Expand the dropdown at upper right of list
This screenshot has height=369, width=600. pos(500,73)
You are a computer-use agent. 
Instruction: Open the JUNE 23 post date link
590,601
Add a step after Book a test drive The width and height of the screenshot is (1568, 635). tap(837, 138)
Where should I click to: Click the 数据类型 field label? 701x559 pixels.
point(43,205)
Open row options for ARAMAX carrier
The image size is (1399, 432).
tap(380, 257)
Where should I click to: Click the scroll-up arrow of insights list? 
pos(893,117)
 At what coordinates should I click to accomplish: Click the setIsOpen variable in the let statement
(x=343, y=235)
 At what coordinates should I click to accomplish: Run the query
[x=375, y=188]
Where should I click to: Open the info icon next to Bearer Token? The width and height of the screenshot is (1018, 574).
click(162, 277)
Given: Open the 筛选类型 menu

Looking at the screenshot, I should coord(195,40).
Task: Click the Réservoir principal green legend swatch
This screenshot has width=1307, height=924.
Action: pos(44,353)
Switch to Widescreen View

————

Work instructions |
Rewrite the lines as a numbered list, skipping blank lines, starting at the line that contains "Add a step after" and continuing through the last line of the items.

Task answer |
1. Add a step after Book a test drive The width and height of the screenshot is (1568, 635). tap(837, 138)
2. Where should I click to: Click the 数据类型 field label? 701x559 pixels.
3. point(43,205)
4. Open row options for ARAMAX carrier
5. The image size is (1399, 432).
6. tap(380, 257)
7. Where should I click to: Click the scroll-up arrow of insights list? 
8. pos(893,117)
9.  At what coordinates should I click to accomplish: Click the setIsOpen variable in the let statement
10. (x=343, y=235)
11.  At what coordinates should I click to accomplish: Run the query
12. [x=375, y=188]
13. Where should I click to: Open the info icon next to Bearer Token? The width and height of the screenshot is (1018, 574).
14. click(162, 277)
15. Given: Open the 筛选类型 menu
16. Looking at the screenshot, I should coord(195,40).
17. Task: Click the Réservoir principal green legend swatch
18. This screenshot has width=1307, height=924.
19. Action: pos(44,353)
20. Switch to Widescreen View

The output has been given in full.